Education

Teaching Artist

 

Teaching Artist Spotlight: Georgia Adamson

Since its inception in 2009, Georgia Adamson has been a Teaching Artist for STC’s School Drama™. Not only is Georgia an accomplished actor, recently appearing in STC's The Secret River, she is also a passionate advocate for using drama in the classroom. 
 
In your opinion, what is the most valuable aspect of School Drama?
 
I think there are two equally valuable aspects to the program. The pedagogy is undeniably effective and the results we see in children across a broad range of circumstances speak for themselves. The other aspect of the program that is key to its success is its structure.
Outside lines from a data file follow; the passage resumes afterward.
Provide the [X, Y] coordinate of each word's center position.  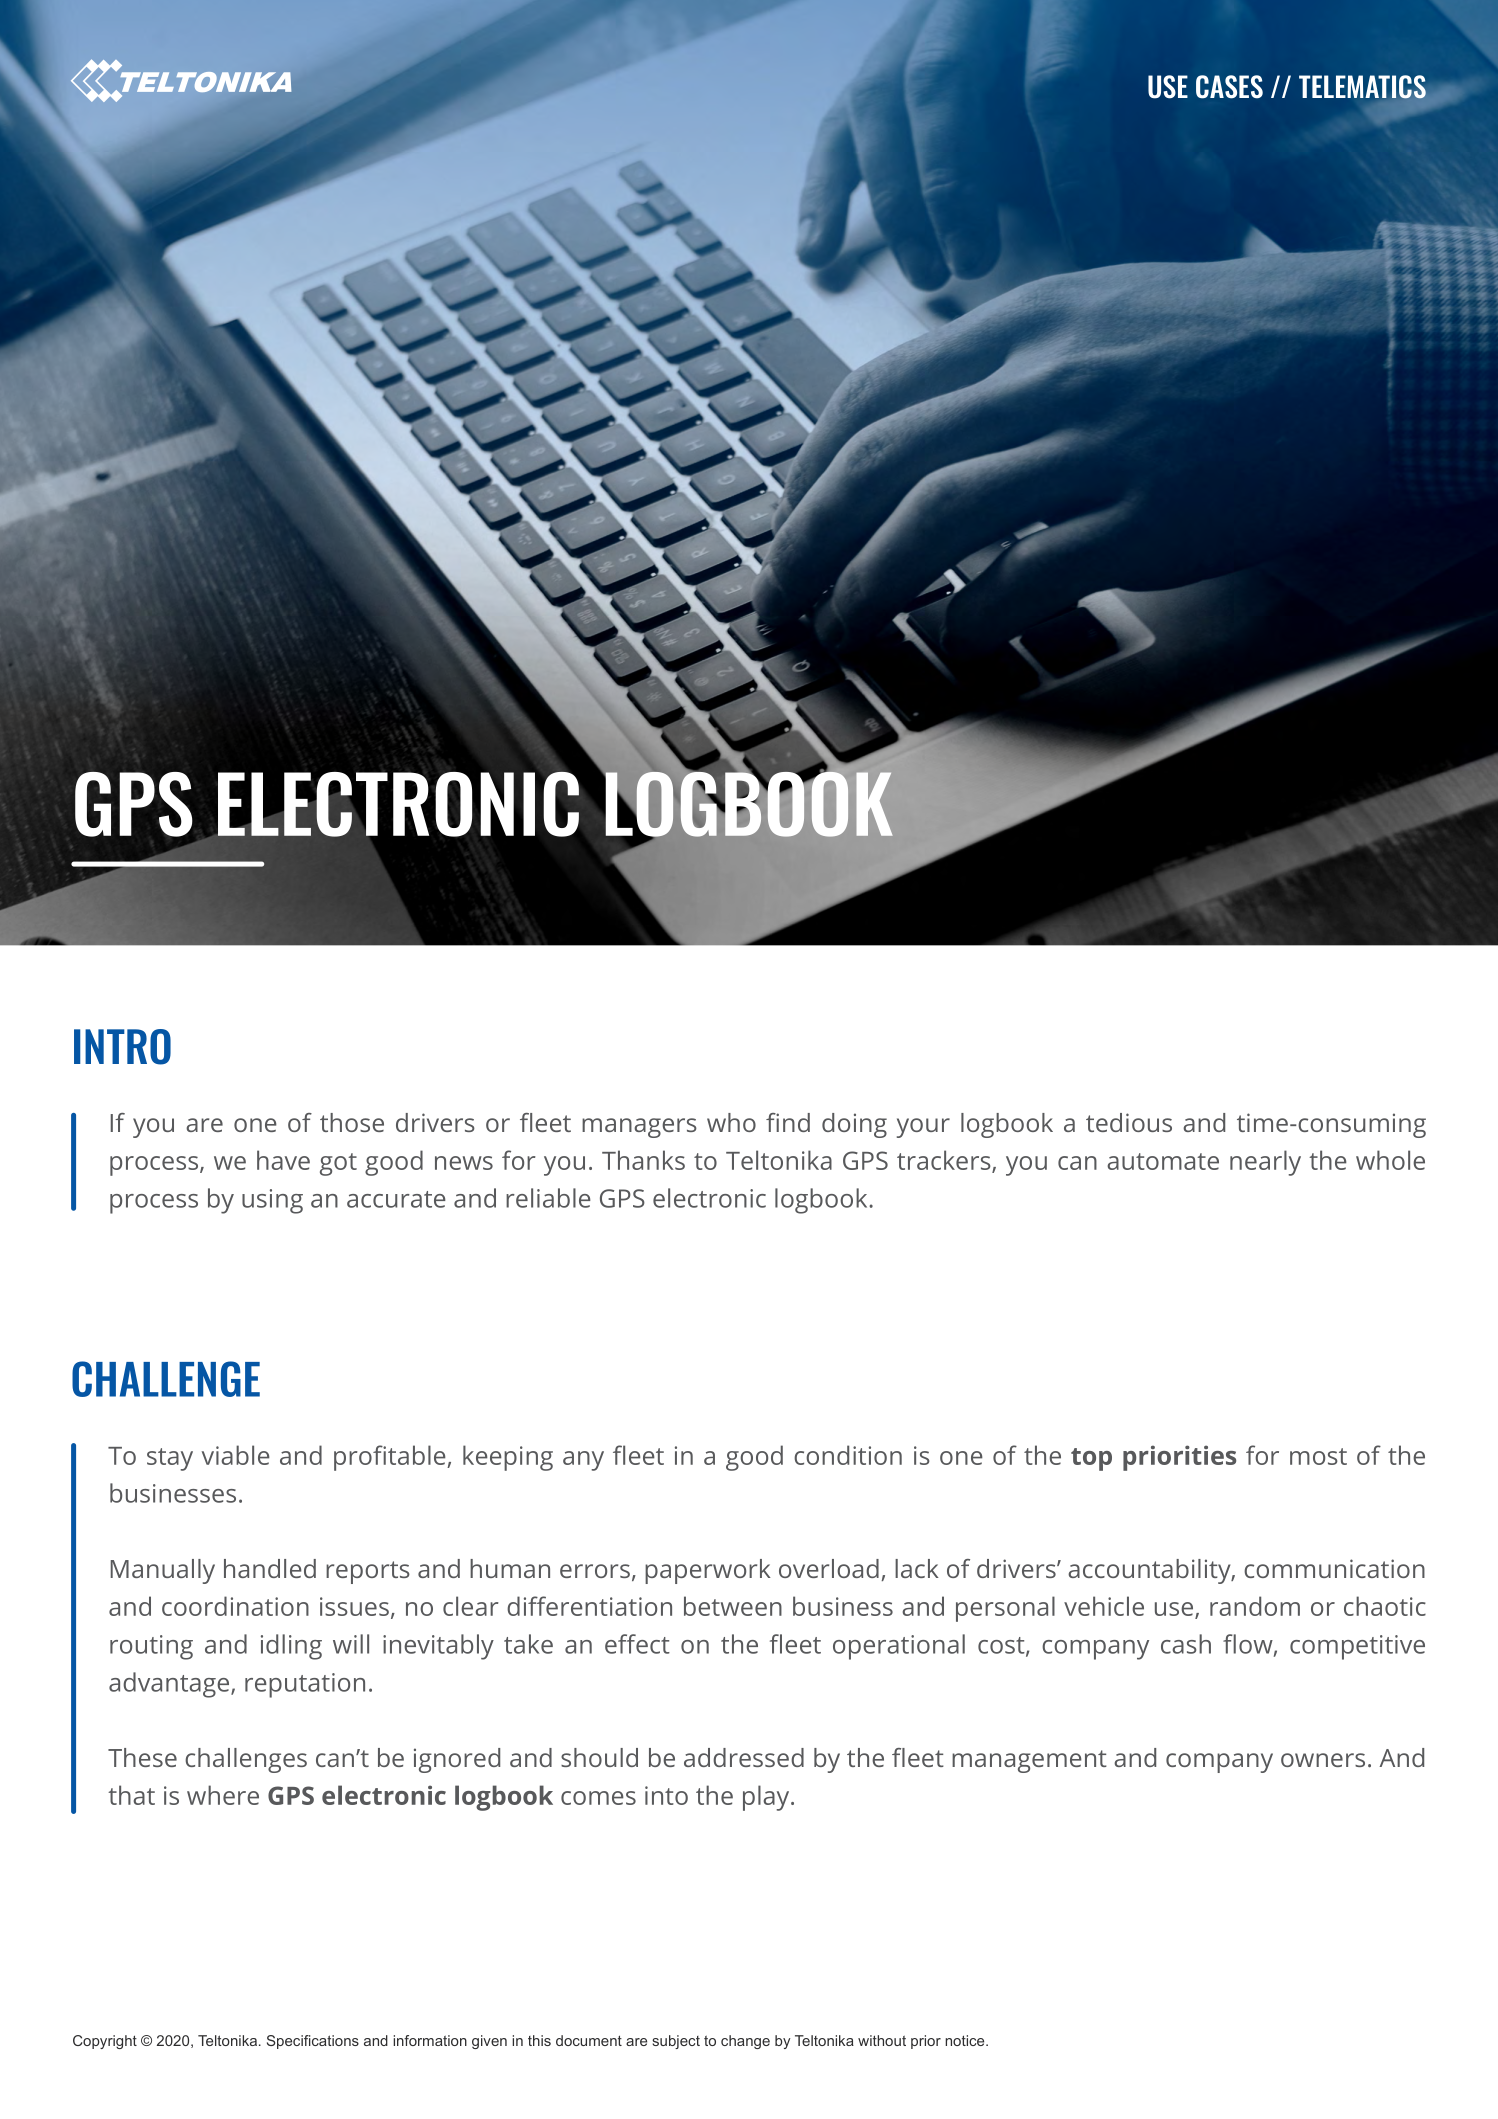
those [352, 1122]
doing [854, 1125]
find [788, 1122]
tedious [1129, 1122]
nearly [1265, 1163]
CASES [1229, 87]
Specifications [313, 2042]
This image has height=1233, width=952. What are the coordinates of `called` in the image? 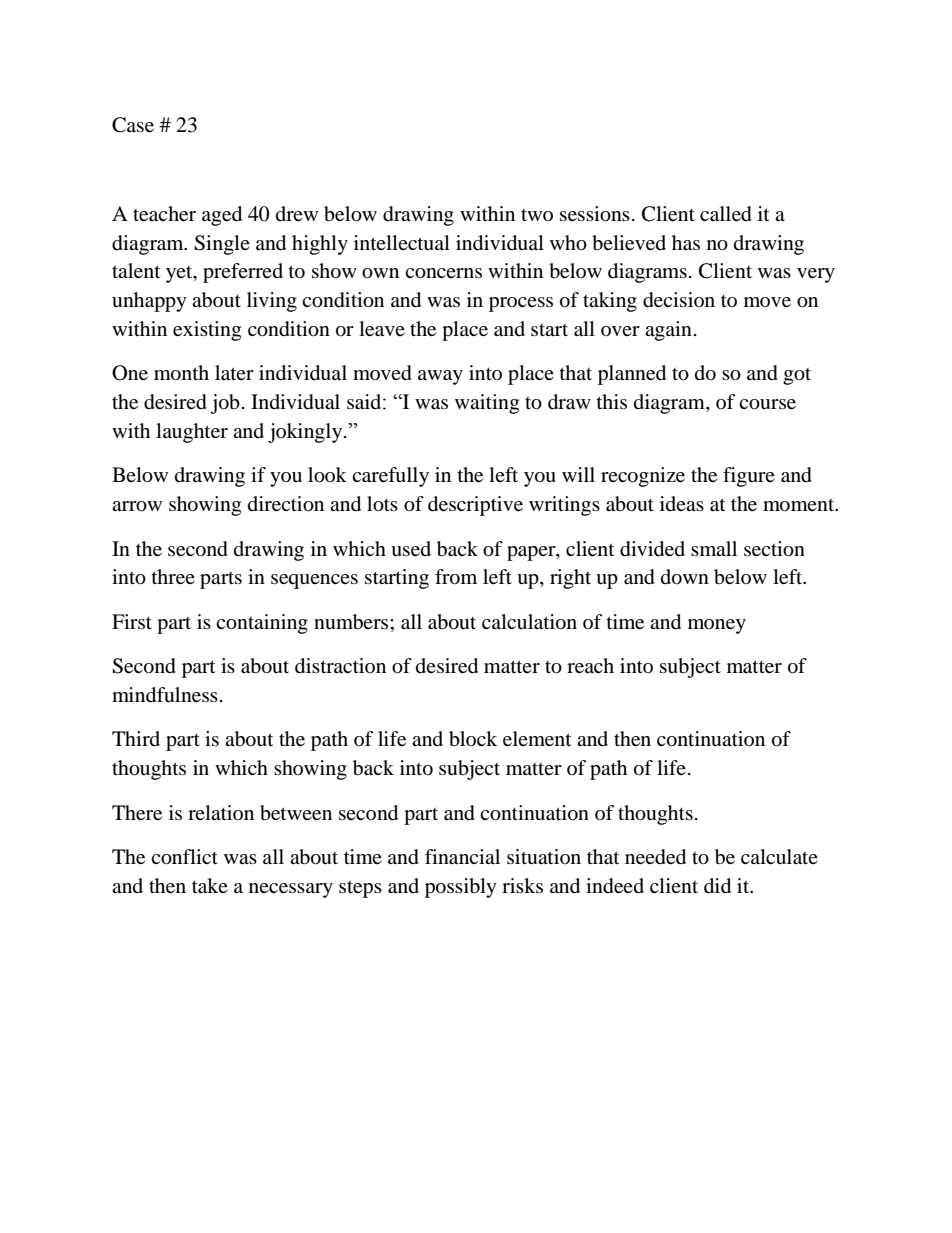 It's located at (726, 214).
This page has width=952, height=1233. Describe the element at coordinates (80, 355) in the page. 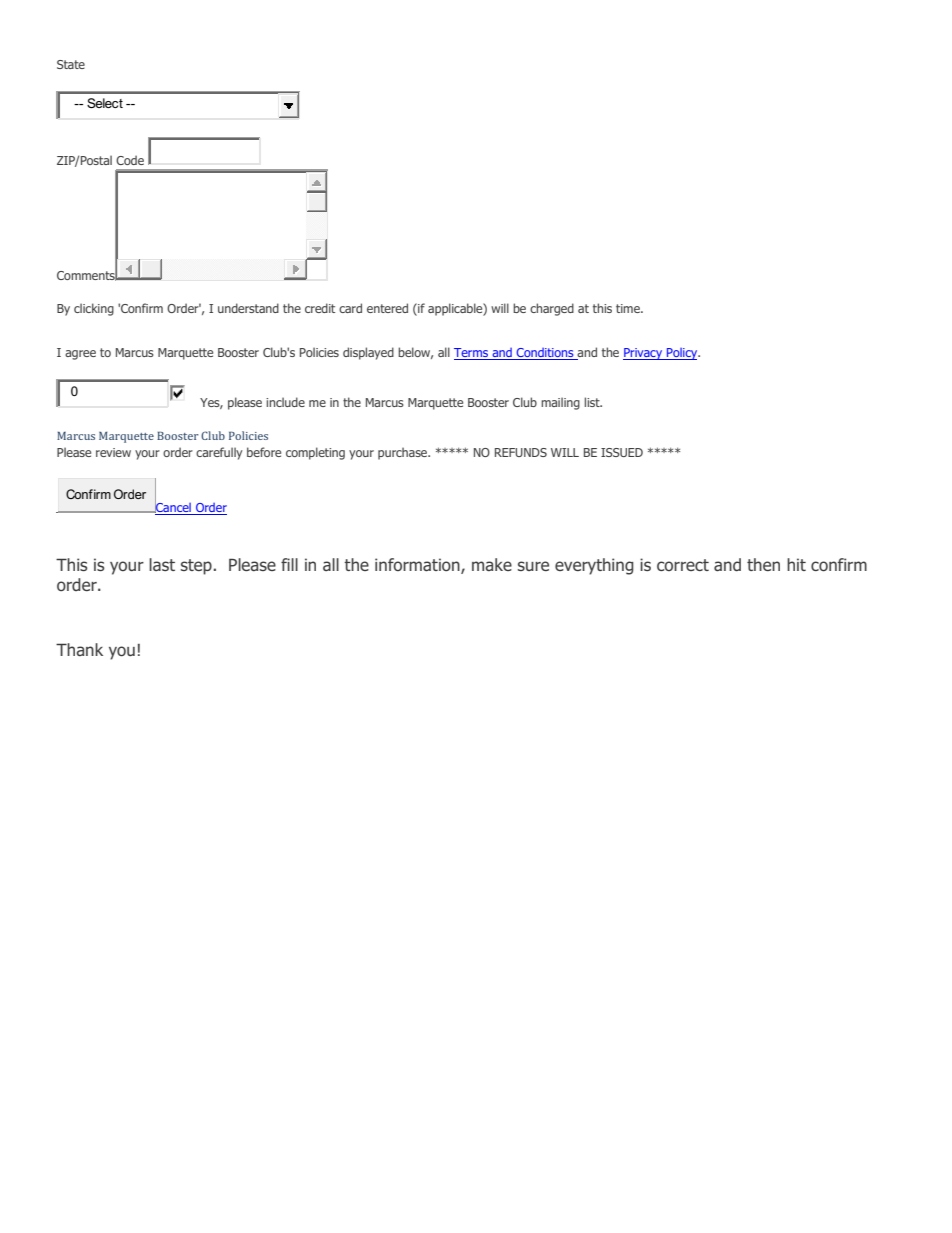

I see `agree` at that location.
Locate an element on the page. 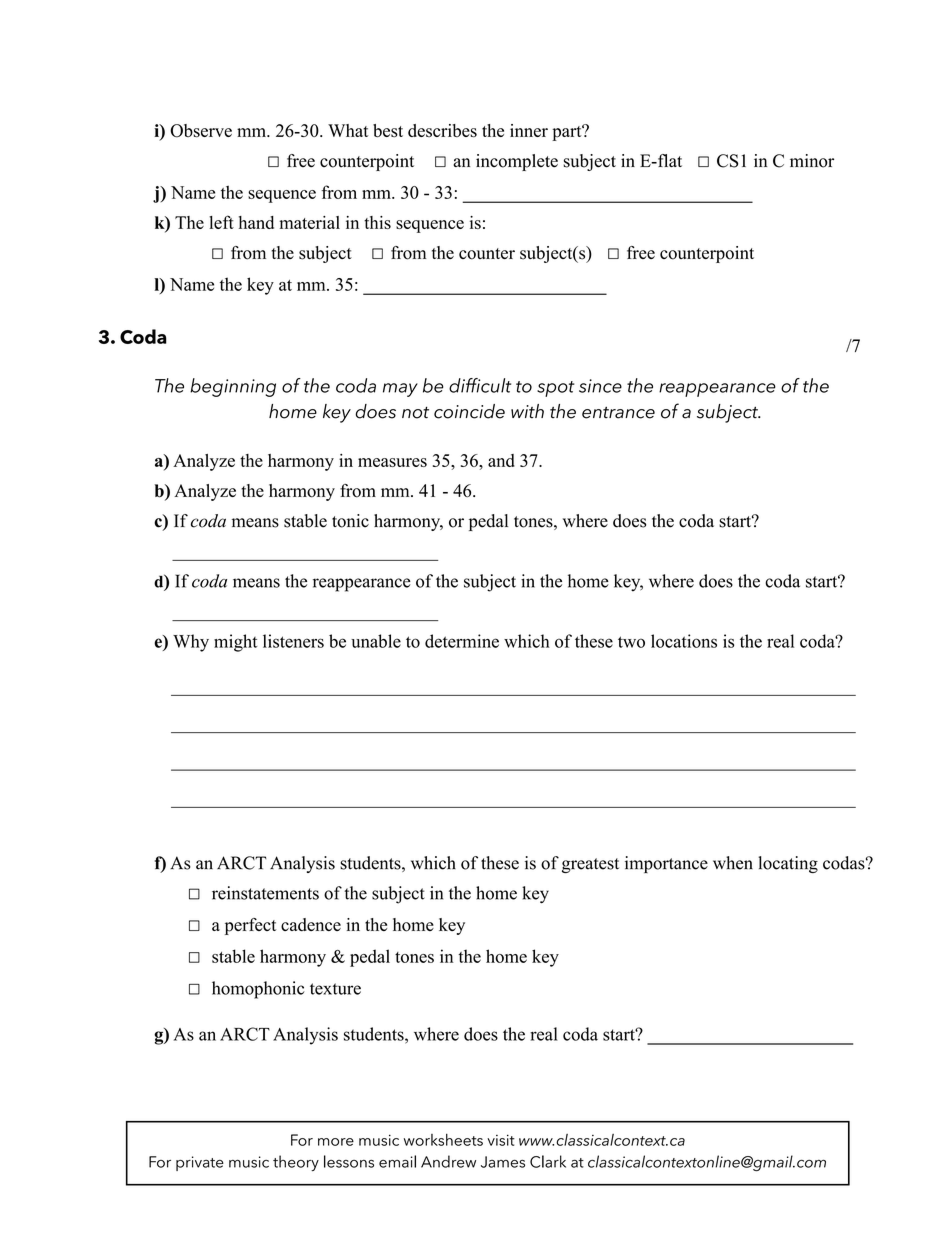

Working with the teacher in their classroom on a weekly basis for seven weeks means that we are able to genuinely collaborate, respond to the needs of their particular students and give the teacher the opportunity to really start to embed this way of working into their day to day work in the classroom.
 
What changes you have seen, in students or teachers, as a result of School Drama?
 
I’ve lost count of the number of times I’ve heard a teacher say “I never knew that student had this in them!” Coming to the same lessons but with a different approach frequently gives teachers the opportunity to see new sides or strengths in their own students. Experiencing changes like that firsthand, of course, inspires the teacher to really dive into the work. 
 
It’s a wonderful thing to see someone who in Week 1, is a little wary and unsure sitting in front of their class in Week 7 ‘in role’ and corralling a room full of characters that the students have created, debating an issue related to the text. The sense of play, the subversion of status, and the freedom for students to experiment with other voices and points of view all bring an energy and engagement to the classroom that last well beyond the program.
 
How does your experience as a Teaching Artist influence your work as an actor?
 
In the years that I’ve been teaching on the program, I’ve seen my confidence as an actor grow significantly. I think there are a few reasons for this: recognising that the skills that I have developed as an actor are useful in another forum is a wonderful thing, and feeling genuinely useful is excellent for my sense of self; the program’s focus on story and character has also been something that I’ve carried back into my work, particularly in improvisation and devising.
 
It would be fair to say that working on this program has broadened my sense of what it means to be an actor, that the way we work with story, communication and expression is something that can be extended and celebrated well beyond the confines of a theatre or set. And that’s a wonderful thing!